**DIRECTIONS FOR THIS TASK:** The required result is each line of the entries below containing the string "agent".
:: DATASET
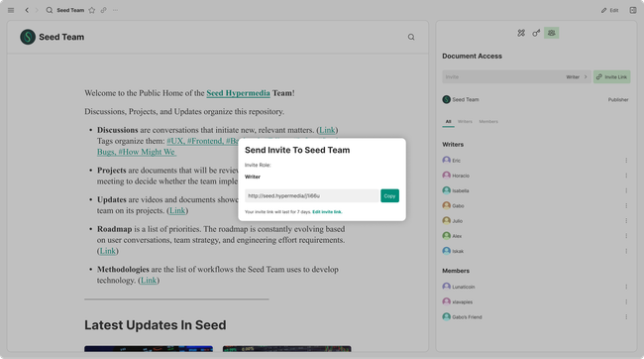Click the Edit button at top right

pos(610,10)
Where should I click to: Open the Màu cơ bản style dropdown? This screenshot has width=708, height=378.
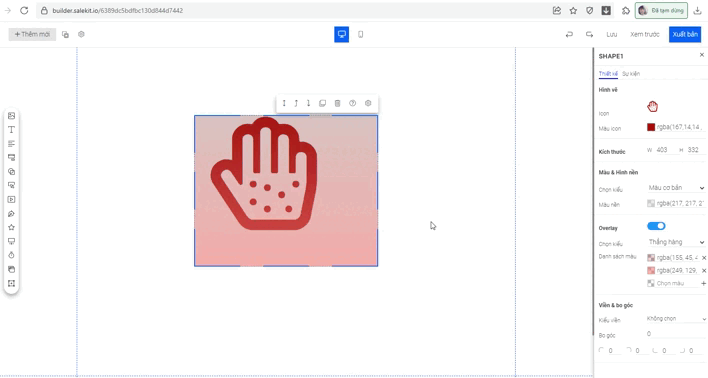point(676,187)
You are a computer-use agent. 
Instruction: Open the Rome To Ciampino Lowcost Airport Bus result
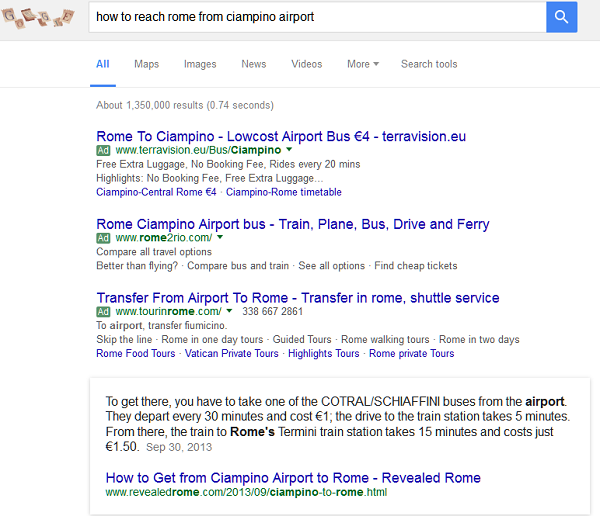click(x=281, y=136)
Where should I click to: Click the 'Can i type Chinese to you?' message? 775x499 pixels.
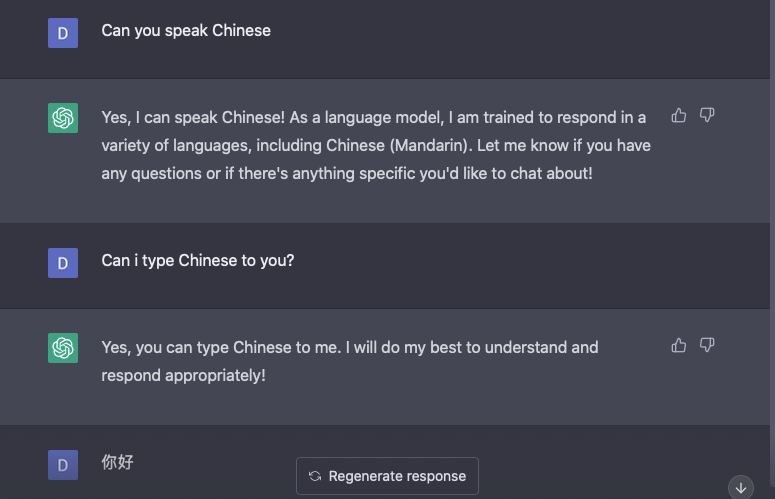pyautogui.click(x=198, y=260)
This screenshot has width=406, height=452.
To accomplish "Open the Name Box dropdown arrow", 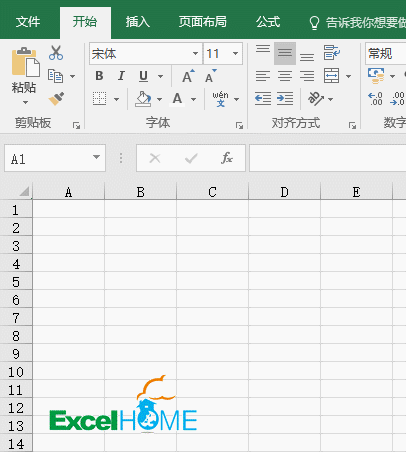I will [x=96, y=157].
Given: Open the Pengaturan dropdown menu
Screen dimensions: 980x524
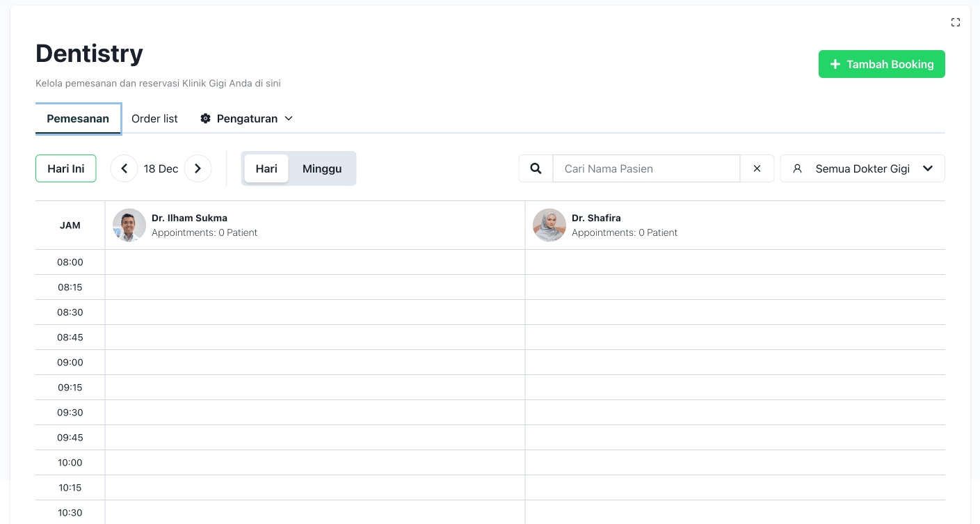Looking at the screenshot, I should (x=246, y=118).
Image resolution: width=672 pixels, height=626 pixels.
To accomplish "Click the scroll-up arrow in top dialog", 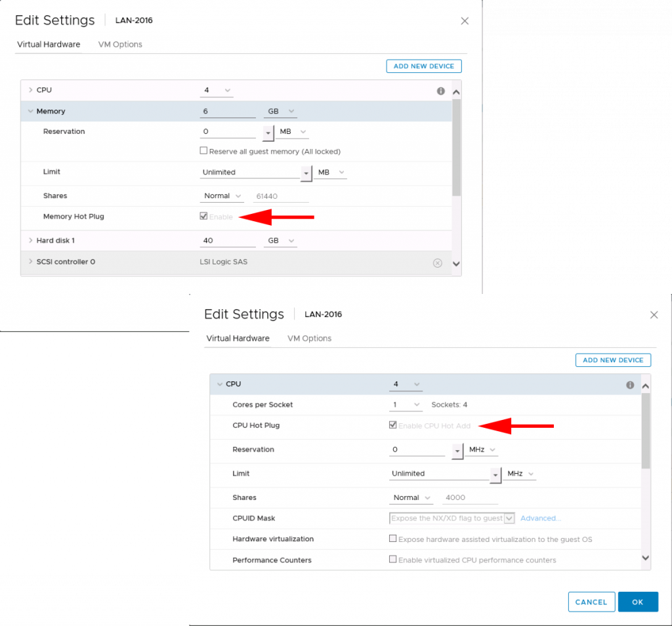I will point(457,91).
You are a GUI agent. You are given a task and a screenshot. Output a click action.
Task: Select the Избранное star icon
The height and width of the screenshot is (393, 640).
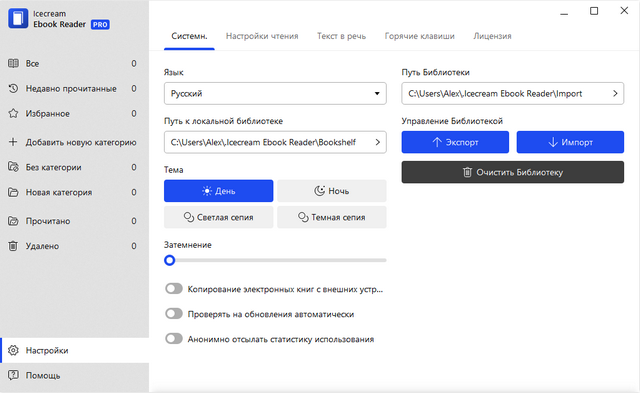point(13,113)
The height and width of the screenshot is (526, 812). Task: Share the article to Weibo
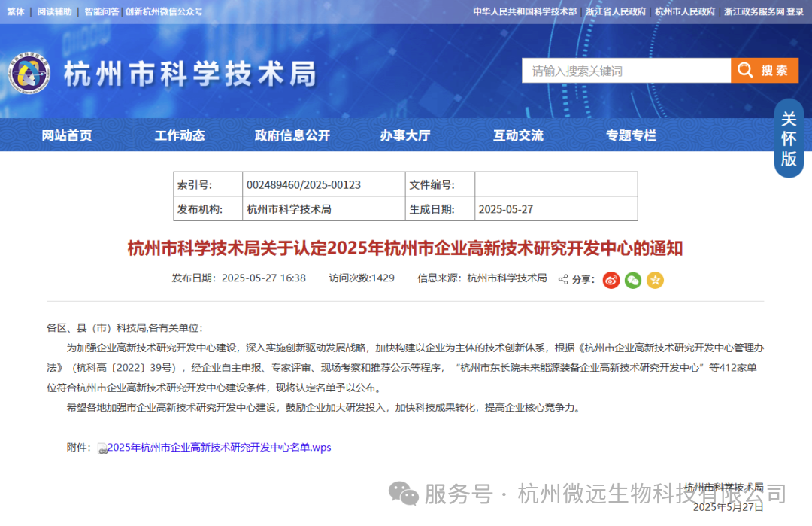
::::
**SOLUTION FOR THIS PROBLEM:**
You are a computer-use agent. 
You are a GUI agent. You are given a task and a screenshot. Output a click action.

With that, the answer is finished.